- [EXERCÍCIOS PROPOSTOS]:
A. Segundo o texto sobre os pescadores artesanais, quem foram os primeiros a ocupar a condição de pescadores artesanais?
B. Prossiga com o texto sobre os pescadores e as pescadoras artesanais a partir da última frase apresentada.

--- SEGMENTO DE TEXTO ---

4. O Ser Pescador(a):
Historicamente,
os pescadores e as pescadoras artesanais pertencem às camadas populares. No
primeiro momento, foram as mulheres e os homens indígenas e, depois, as etnias
africanas (e seus descendentes alforriados ou não) e os pobres portugueses que
forjaram e ocuparam a condição de pescadores(as) artesanais nos rios, mangues,
estuários e nas águas marinhas, trazendo, na maior parte dos casos, antigas
tradições e costumes - na lida com as águas - que se mesclaram numa simbiose
renovada de norte a sul no Brasil.
As
jangadas são exemplos disso, e o mesmo ocorre com a ciranda, o côco, os cantos
de trabalho, a devoção a Iemanjá, a Nossa Senhora, a São Pedro, o respeito ao
Velho do Mangue, às histórias de botos, as procissões marítimas, os ex-votos.

--- EXCERTO DE ORIGEM ---

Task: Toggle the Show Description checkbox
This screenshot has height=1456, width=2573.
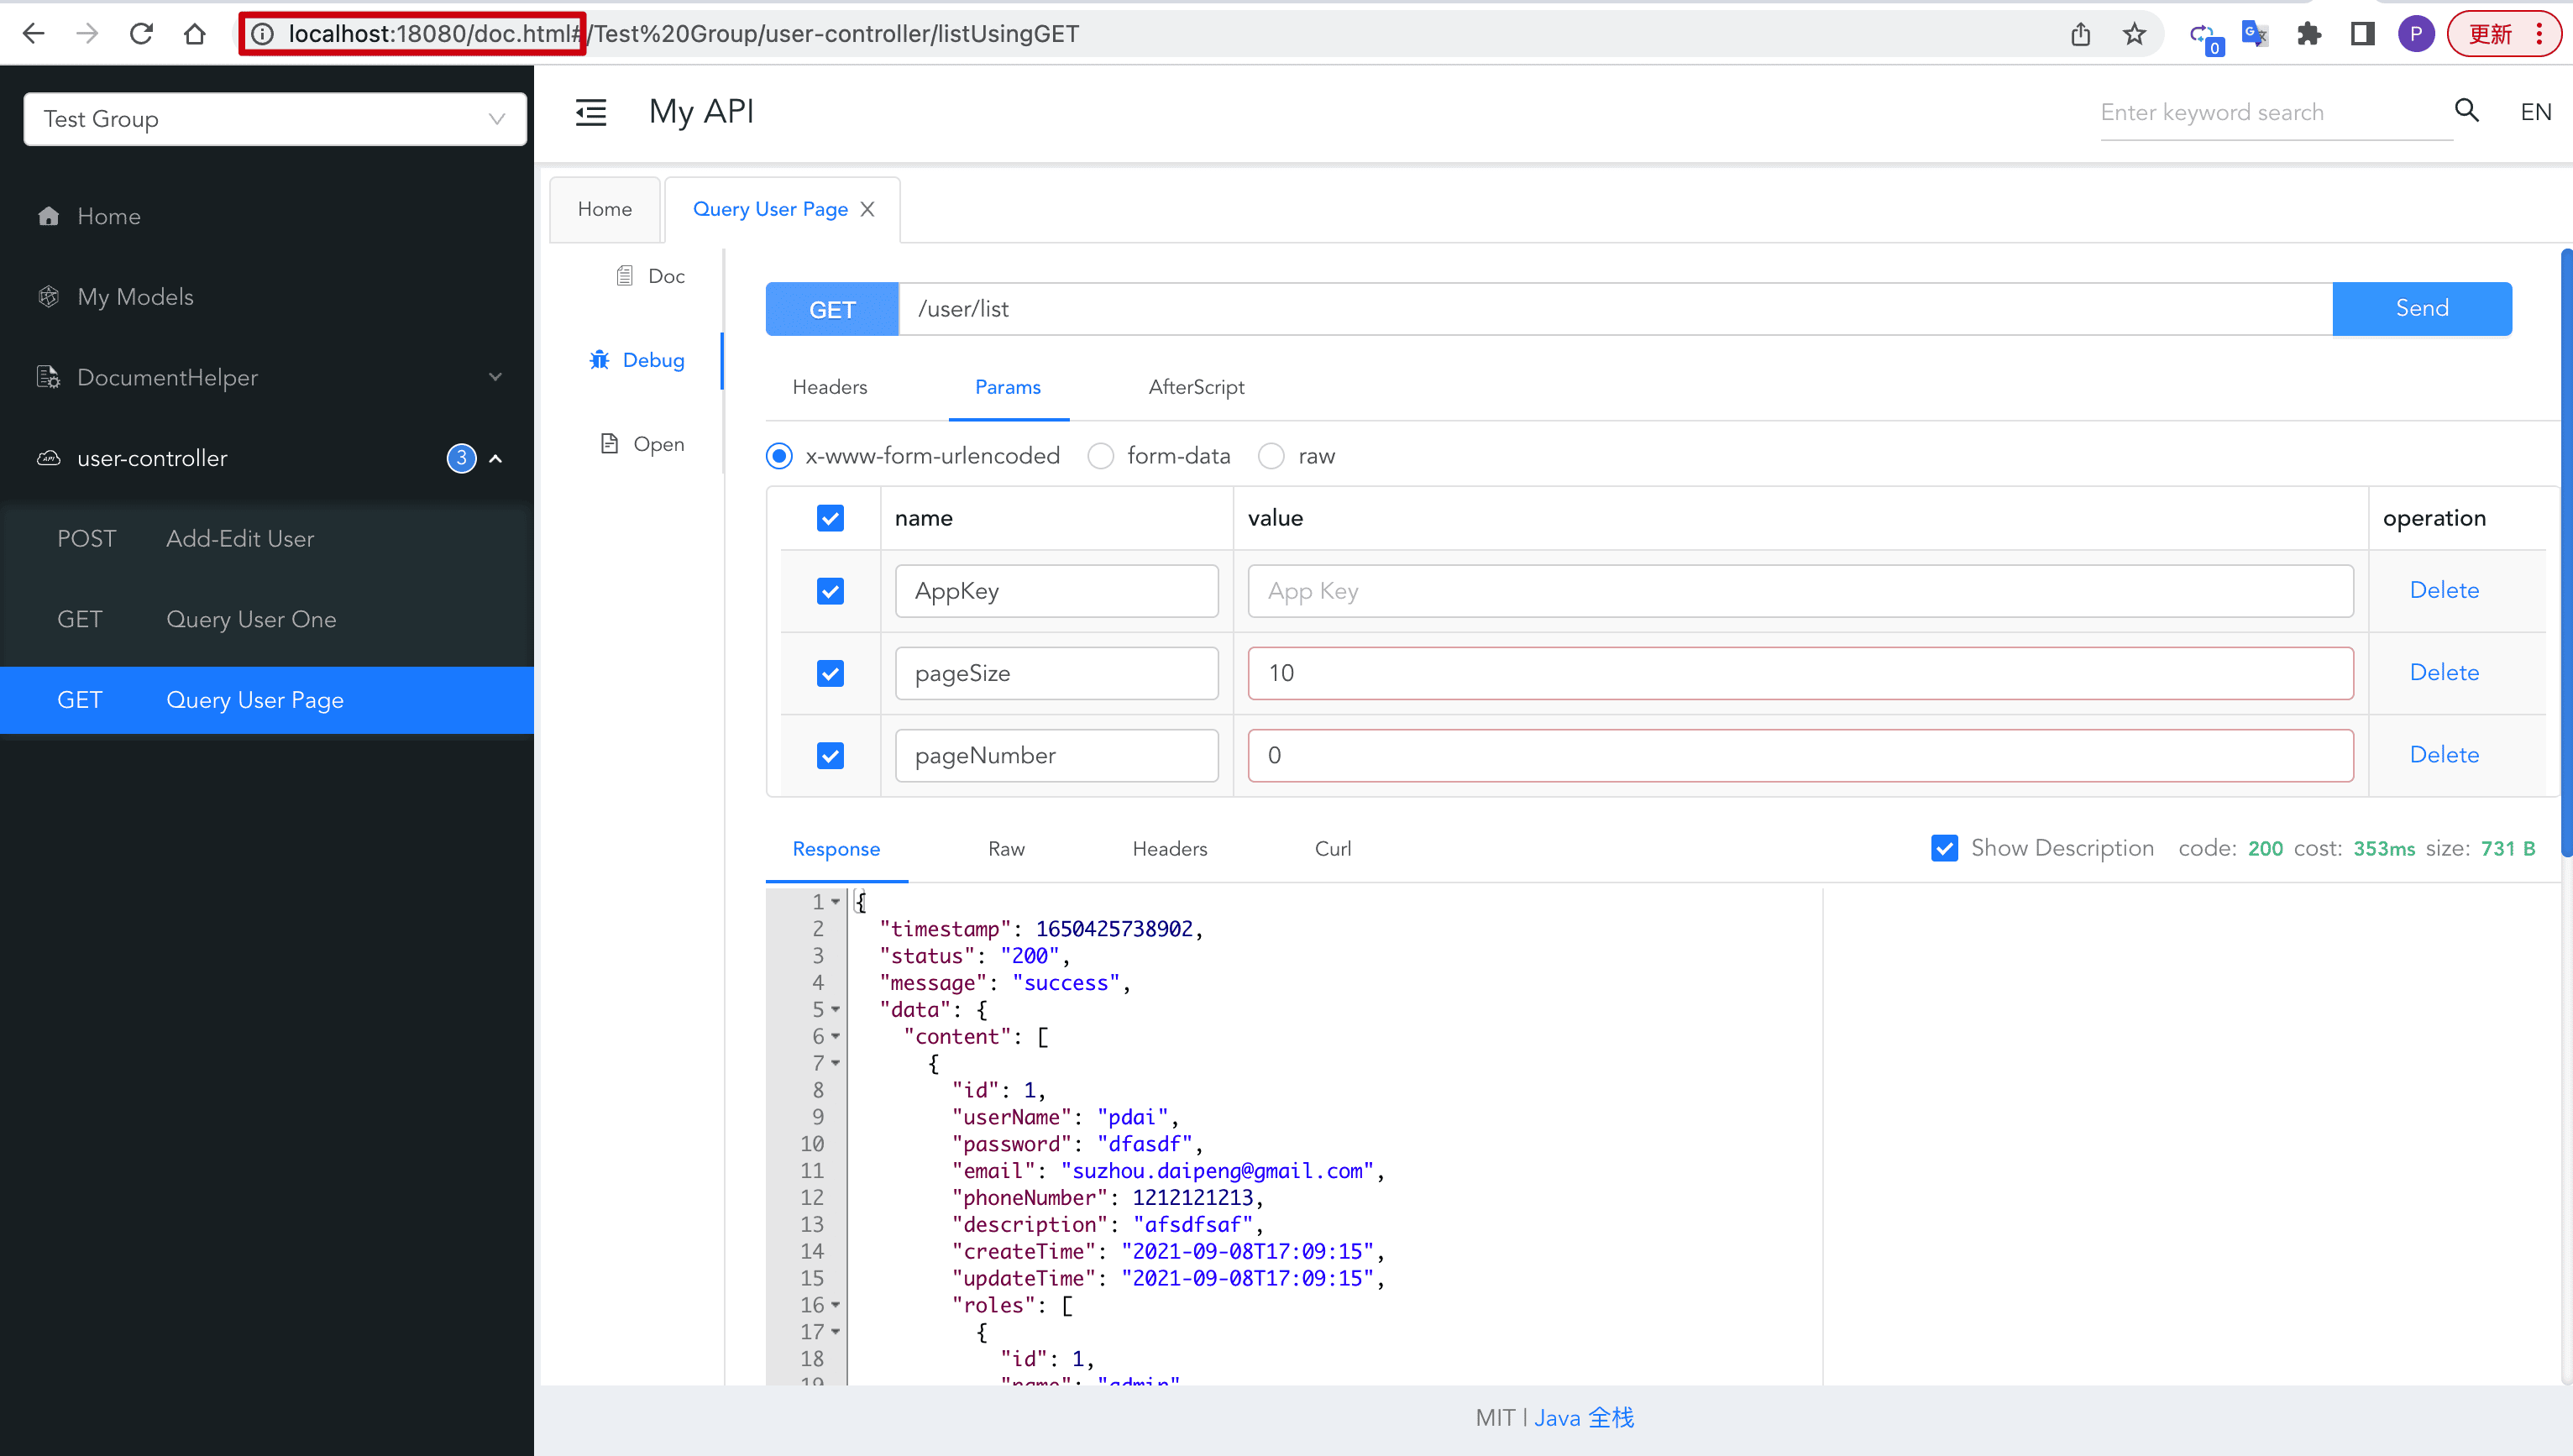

---

- [RESPOSTAS DO EXERCÍCIO]:
A. As mulheres e os homens indígenas.

B.
São
muitas as representações culturais, os patrimônios materiais e imateriais
típicos das comunidades que pescam. E eles sobrevivem na pele e na alma das
pescadoras, dos pescadores, que habitam os bairros periféricos das grandes
cidades (Recife, Olinda, Salvador, Belém, Florianópolis, Fortaleza, Rio de
Janeiro, Natal) e, também, em várias áreas rurais do nosso País, fato que faz
com que o ser da pesca não possa ser caracterizado como sujeito tipicamente
ligado a algum desses referidos espaços. Na realidade, suas marcas existenciais
estão irmanadas aos territórios aquáticos (rios, mar, estuários, mangues).
Por isso,
as mulheres e homens, que fazem da pesca principal seu meio de vida, são
portadores de um jeito de ser, de sentir, ver e viver o mundo que é apenas
deles, pleno de especificidades socioculturais. Possuem um código de trabalho
típico de uma cultura de ofício artesanal, com seus costumes, normas, valores, moral,
processos de socialização aprendidos em família e repassados no ato de ver,
fazer, falar, sentir e ouvir.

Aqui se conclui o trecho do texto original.